Element lookup entries:
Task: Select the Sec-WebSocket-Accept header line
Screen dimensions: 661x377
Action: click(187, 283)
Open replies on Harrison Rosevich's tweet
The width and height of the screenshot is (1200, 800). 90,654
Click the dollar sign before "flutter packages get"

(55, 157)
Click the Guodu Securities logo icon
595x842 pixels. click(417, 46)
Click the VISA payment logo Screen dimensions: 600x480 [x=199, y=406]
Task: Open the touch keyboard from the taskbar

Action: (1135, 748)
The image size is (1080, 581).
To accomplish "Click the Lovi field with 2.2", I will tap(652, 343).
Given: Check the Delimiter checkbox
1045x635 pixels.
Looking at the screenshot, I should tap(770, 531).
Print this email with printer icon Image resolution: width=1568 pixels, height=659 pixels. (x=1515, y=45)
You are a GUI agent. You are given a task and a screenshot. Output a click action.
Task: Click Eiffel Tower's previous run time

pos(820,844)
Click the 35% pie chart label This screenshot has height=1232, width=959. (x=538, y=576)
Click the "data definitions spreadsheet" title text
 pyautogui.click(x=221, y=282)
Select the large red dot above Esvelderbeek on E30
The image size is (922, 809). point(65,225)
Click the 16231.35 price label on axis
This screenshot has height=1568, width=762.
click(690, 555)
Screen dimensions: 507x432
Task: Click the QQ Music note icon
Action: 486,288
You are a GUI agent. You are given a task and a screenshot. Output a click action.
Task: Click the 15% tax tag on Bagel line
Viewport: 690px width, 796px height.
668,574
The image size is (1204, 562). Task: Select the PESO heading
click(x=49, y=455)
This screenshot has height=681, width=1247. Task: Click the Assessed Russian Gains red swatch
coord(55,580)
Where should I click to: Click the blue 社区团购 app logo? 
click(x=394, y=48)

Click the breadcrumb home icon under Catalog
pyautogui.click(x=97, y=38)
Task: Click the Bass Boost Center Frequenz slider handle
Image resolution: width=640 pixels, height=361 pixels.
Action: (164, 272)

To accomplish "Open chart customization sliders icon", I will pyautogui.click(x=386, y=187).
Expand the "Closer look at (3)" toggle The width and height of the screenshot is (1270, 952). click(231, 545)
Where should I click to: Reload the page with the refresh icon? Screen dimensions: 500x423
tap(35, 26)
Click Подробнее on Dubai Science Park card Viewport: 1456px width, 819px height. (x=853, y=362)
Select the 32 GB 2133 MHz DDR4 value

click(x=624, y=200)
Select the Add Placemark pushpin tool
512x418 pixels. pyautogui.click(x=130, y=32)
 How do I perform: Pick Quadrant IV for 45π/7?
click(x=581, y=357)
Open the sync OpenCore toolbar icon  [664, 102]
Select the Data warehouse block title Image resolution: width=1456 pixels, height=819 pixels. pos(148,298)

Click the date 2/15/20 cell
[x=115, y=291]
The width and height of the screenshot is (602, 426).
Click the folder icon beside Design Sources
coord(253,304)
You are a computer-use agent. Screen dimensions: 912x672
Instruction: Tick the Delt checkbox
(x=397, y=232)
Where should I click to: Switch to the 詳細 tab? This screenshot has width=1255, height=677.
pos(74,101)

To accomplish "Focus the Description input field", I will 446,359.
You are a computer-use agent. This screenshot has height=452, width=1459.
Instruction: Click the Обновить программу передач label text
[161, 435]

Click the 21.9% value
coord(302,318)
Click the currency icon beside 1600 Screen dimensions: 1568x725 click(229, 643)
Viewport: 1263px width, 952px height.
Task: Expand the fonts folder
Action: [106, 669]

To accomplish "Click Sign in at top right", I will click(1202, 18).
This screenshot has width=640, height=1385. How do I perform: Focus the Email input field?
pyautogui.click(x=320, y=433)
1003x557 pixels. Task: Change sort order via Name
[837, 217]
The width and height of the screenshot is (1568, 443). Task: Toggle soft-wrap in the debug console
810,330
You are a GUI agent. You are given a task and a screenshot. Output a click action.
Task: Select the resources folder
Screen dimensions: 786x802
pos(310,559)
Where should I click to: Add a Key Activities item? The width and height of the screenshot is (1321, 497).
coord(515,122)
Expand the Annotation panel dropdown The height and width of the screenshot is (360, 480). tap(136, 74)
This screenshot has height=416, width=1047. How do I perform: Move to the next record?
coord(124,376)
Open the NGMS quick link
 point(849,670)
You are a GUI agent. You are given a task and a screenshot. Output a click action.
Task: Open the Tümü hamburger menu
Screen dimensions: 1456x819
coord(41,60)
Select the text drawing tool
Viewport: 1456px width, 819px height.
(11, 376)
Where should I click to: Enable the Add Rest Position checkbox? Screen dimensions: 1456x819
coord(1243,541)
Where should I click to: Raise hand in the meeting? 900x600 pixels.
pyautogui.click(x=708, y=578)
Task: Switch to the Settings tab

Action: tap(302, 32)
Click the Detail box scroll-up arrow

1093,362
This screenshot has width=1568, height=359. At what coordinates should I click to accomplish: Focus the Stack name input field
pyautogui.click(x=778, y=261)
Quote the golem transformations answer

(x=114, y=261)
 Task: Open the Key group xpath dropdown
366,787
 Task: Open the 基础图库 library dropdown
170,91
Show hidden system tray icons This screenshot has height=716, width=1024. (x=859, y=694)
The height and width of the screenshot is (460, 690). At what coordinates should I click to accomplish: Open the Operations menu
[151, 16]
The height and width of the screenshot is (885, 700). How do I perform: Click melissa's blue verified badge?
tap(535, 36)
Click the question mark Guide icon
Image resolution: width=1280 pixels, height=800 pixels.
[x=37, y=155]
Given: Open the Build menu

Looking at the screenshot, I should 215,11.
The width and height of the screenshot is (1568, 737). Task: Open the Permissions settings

**What you are asked to do:** Copy out the lines word for word, starting with the first line of the entries and ending with the line containing "Print this email", with both of those lines included.

**Expected answer:**
Task: Select the Sec-WebSocket-Accept header line
Screen dimensions: 661x377
Action: click(187, 283)
Open replies on Harrison Rosevich's tweet
The width and height of the screenshot is (1200, 800). 90,654
Click the dollar sign before "flutter packages get"

(55, 157)
Click the Guodu Securities logo icon
595x842 pixels. click(417, 46)
Click the VISA payment logo Screen dimensions: 600x480 [x=199, y=406]
Task: Open the touch keyboard from the taskbar

Action: (1135, 748)
The image size is (1080, 581).
To accomplish "Click the Lovi field with 2.2", I will tap(652, 343).
Given: Check the Delimiter checkbox
1045x635 pixels.
Looking at the screenshot, I should tap(770, 531).
Print this email with printer icon Image resolution: width=1568 pixels, height=659 pixels. (x=1515, y=45)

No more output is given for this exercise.